La diffusion actuelle des informations sur les bénéficiaires effectifs
Les personnes ayant accès aux informations. - Sont tenus de déclarer leurs bénéficiaires effectifs, c’est-à-dire, les personnes physiques qui possèdent, contrôlent ou représentent l'entité concernée, les sociétés immatriculées au registre du commerce et des sociétés ainsi que les associations, fondations, fonds de dotation et fonds de pérennité.
Les renseignements permettant d'identifier les bénéficiaires effectifs sont inscrits sur un registre dédié et sont accessibles :
-soit de façon intégrale, pour les sociétés ou entités déclarantes ainsi que pour certaines autorités (agence française anticorruption, Cour des comptes, parquet européen, agents de la direction du trésor, etc.) ou encore pour les professionnels assujettis à la lutte contre le blanchiment des capitaux et le financement du terrorisme (expert-comptable, commissaire aux comptes, avocat, etc.) (c. mon. et fin. art. L. 561-46) ;
-soit de façon restreinte, pour les personnes justifiant d’un motif légitime au titre de la lutte contre le blanchiment de capitaux ou le financement du terrorisme (voir notre actu du 6/05/2025, « Le libre accès au registre des bénéficiaires effectifs, c'est fini ! » : https://www.revue-fiduciaire.com/actualite/article/le-libre-acces-au-registre-des-beneficiaires-effectifs-c-est-fini) (c. mon. et fin. art. L. 561-46-2).
Les informations consultables. - L'accès au registre des bénéficiaires effectifs est gratuit et comprend les indications suivantes :
-pour les personnes ayant un accès restreint, les nom, nom d’usage, pseudonyme, prénoms, mois et année de naissance, l’État de résidence et nationalité des bénéficiaires effectifs ainsi que la nature et l’étendue des intérêts effectifs qu’ils détiennent dans la société ou entité (c. mon. et fin. art. L. 561-46-2) ;
-pour les personnes ayant un accès intégral, tous les éléments d’identification des bénéficiaires effectifs, y compris leur domicile personnel (c. mon. et fin. art. L. 561-46).

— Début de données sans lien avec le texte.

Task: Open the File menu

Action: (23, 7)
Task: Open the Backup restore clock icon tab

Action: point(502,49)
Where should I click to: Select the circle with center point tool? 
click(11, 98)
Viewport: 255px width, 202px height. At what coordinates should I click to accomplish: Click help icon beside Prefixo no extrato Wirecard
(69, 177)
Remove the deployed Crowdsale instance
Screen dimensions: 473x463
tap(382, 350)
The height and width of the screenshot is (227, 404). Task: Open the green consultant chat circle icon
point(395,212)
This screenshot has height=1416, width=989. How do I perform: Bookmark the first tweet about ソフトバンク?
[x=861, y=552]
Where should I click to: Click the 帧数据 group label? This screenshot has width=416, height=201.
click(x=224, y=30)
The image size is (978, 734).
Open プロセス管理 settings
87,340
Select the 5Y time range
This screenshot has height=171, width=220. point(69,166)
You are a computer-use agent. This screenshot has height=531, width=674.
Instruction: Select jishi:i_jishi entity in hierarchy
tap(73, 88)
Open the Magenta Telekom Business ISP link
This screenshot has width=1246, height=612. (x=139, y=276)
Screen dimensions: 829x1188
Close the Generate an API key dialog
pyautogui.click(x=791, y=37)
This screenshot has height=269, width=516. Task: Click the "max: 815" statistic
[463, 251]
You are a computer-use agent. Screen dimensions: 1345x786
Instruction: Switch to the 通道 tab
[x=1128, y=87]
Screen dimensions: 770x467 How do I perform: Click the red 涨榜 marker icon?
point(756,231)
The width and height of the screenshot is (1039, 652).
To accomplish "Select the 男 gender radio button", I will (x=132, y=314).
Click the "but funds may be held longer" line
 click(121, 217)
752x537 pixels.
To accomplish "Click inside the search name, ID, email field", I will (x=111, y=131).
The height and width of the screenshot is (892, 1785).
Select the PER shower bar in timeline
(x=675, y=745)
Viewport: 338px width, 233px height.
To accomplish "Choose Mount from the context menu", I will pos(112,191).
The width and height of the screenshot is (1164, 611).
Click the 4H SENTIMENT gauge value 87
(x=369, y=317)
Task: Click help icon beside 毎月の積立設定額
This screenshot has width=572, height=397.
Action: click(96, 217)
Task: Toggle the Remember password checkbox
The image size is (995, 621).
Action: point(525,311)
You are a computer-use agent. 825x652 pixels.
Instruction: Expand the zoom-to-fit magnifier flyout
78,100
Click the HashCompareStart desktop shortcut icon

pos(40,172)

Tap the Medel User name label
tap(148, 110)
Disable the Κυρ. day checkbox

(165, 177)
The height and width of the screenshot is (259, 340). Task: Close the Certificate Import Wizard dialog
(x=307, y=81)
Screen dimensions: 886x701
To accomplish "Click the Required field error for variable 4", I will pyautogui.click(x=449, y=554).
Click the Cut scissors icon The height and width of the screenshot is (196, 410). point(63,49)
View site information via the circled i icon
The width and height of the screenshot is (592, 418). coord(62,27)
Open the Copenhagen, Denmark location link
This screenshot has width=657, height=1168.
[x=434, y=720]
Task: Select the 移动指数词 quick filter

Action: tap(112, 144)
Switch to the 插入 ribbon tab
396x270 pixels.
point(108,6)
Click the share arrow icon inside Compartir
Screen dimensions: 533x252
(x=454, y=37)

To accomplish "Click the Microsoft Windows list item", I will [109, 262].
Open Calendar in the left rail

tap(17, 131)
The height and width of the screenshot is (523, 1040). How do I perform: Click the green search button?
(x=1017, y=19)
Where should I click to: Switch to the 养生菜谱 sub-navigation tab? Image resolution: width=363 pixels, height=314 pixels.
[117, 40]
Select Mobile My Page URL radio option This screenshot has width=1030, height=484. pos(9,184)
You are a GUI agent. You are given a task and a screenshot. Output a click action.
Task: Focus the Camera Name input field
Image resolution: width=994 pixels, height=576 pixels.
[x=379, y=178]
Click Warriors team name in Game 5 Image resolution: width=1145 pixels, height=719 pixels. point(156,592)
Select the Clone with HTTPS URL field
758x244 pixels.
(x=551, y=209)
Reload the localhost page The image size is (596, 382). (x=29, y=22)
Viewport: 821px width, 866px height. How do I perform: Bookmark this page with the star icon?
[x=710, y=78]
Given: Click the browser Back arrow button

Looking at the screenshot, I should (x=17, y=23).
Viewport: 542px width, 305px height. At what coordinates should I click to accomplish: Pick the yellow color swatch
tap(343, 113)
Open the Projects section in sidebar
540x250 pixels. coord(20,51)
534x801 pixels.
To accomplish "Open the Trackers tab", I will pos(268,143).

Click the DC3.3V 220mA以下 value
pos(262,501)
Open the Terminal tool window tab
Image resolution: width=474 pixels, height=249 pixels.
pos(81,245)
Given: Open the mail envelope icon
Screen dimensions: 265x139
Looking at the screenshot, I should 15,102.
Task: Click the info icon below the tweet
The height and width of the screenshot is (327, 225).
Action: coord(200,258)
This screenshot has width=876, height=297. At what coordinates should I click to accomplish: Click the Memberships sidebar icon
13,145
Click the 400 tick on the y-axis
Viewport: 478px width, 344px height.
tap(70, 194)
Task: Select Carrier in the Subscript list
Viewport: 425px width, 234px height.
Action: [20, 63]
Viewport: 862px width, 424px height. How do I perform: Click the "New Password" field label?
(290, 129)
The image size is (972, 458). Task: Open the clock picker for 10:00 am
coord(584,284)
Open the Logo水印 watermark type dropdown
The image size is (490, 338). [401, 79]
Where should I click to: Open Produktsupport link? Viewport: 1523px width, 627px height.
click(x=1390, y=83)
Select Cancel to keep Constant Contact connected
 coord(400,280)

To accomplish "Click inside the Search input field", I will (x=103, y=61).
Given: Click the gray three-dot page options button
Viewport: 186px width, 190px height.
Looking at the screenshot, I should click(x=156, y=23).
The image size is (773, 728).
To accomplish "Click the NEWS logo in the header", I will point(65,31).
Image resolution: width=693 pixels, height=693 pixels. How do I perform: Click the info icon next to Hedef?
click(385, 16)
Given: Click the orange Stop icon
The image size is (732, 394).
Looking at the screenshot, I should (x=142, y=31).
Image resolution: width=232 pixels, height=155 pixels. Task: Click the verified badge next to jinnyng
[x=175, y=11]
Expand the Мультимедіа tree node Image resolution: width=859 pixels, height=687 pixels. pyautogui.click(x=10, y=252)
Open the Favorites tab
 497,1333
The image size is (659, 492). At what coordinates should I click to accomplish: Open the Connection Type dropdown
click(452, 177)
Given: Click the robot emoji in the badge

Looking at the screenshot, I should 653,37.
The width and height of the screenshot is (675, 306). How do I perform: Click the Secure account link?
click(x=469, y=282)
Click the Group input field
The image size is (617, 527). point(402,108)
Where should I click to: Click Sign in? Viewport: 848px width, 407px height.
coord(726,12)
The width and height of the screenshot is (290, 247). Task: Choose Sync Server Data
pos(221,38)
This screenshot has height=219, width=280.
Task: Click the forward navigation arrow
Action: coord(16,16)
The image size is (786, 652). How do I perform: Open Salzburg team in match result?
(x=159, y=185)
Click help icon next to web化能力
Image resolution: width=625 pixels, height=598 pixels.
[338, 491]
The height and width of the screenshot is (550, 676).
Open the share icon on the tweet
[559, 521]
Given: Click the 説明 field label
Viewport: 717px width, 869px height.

Une dérogation envisagée pour assurer la protection de personnes en situation de vulnérabilité
Les personnes protégées. - Afin de transposer la 6ème directive européenne anti-blanchiment (Directive UE 2024/1640 du 31 mai 2024), un nouveau projet de loi envisage de rendre confidentiel les informations personnelles relative à un bénéficiaire effectif dans les cas suivants :
-lorsque la divulgation de ces informations exposerait le bénéficiaire effectif à un risque disproportionné de fraude, d’enlèvement, de chantage, d’extorsion, de harcèlement, de violence ou d’intimidation ;
-lorsque le bénéficiaire effectif est un mineur ou un majeur jouissant de certaines mesures de protection juridique (curatelle, tutelle ou habilitation familiale).
Une exemption sur demande. - La confidentialité ne s'opérerait pas automatiquement et nécessiterait une demande de la personne concernée ou, le cas échéant, du représentant légal pour le mineur ou de la personne chargée de la mesure de protection pour le majeur protégé.
La demande, portant sur tout ou partie des informations concernant le bénéficiaire effectif, devrait être adressée en ligne par l'intermédiaire du Guichet unique. Le greffier compétent statuerait ensuite sur cette demande et pourrait ultérieurement mettre fin à cette dérogation si les conditions ne lui apparaissent plus remplies.
L'étendue de la mesure de confidentialité. - L'occultation des données sur les bénéficiaires effectifs serait opposable :
-d'une part, aux personnes justifiant d'un intérêt légitime disposant d'un accès limité au registre des bénéficiaires effectifs ;
-d'autres part, aux professionnels assujettis à la lutte contre le blanchiment des capitaux et le financement du terrorisme. Ainsi, la confidentialité ne s'appliquerait pas pour les autres autorités disposant d'un accès intégral.
Le délai d'application. - Le projet de loi, qui sera soumis au Sénat et à l’Assemblée nationale, prévoit que cette mesure entrerait en vigueur le 10 juillet 2026 (date butoir du délai de transposition fixé par la directive). Notons que certaines modalités devraient être précisées par décret.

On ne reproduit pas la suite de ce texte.